:: DIRECTIONS ::
Each line from the one containing "You are a GUI agent. The screenshot is 337×2576." through the end of the data must be retyped exactly, and no other line.

Start of DATA FOR THIS TASK

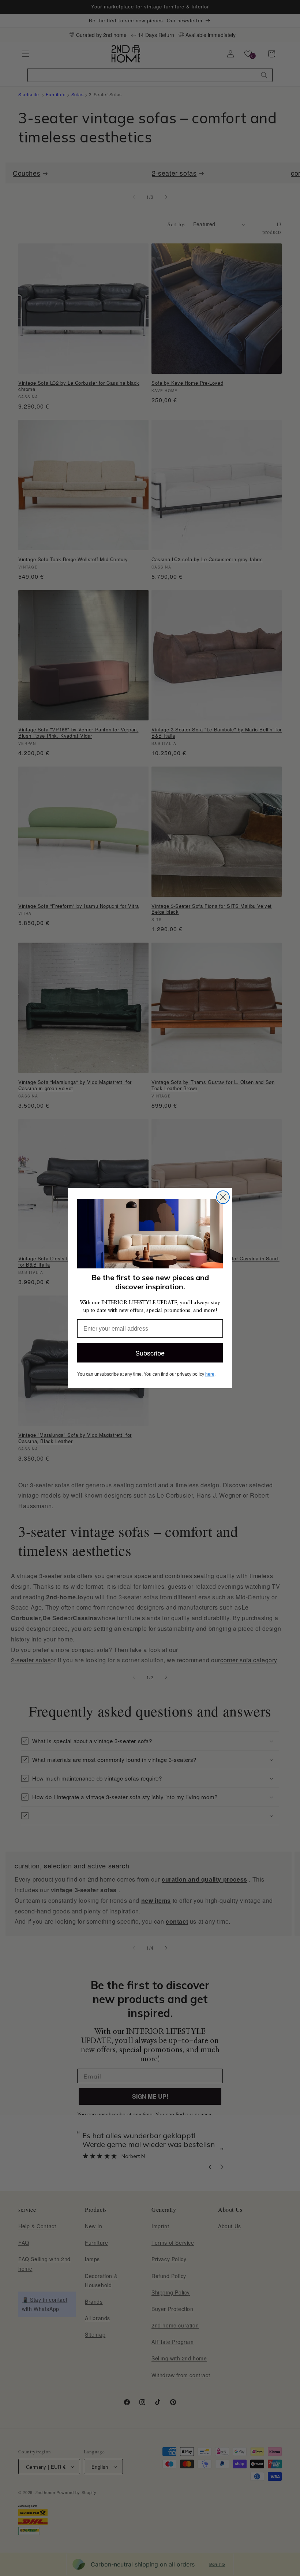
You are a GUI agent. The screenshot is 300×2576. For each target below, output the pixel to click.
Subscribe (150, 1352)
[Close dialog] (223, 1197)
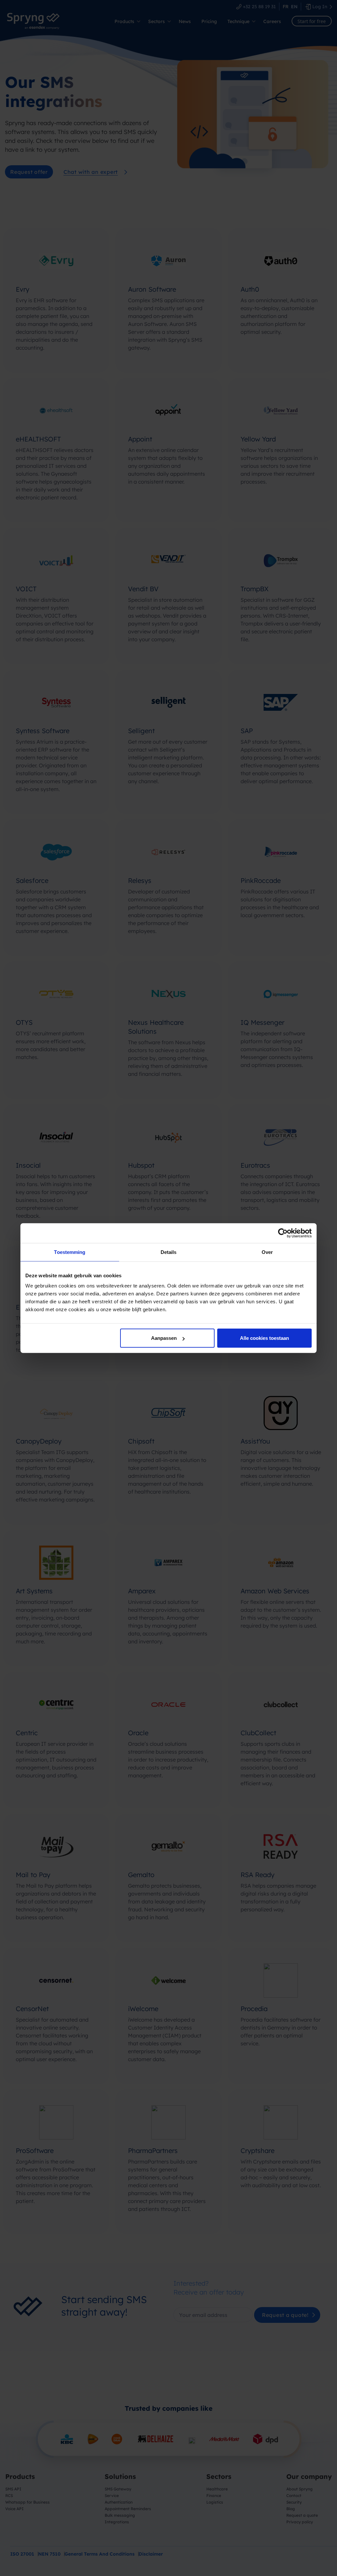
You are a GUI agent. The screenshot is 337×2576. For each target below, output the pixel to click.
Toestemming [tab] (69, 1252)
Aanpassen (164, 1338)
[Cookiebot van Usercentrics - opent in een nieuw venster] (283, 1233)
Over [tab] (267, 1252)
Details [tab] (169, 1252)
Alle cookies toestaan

End of DATA FOR THIS TASK

:: COMPLETED EXERCISE ::
You are a GUI agent. The screenshot is 337×2576. For each target below, output the pixel to click.
Toestemming [tab] (69, 1252)
Aanpassen (164, 1338)
[Cookiebot van Usercentrics - opent in een nieuw venster] (283, 1233)
Over [tab] (267, 1252)
Details [tab] (169, 1252)
Alle cookies toestaan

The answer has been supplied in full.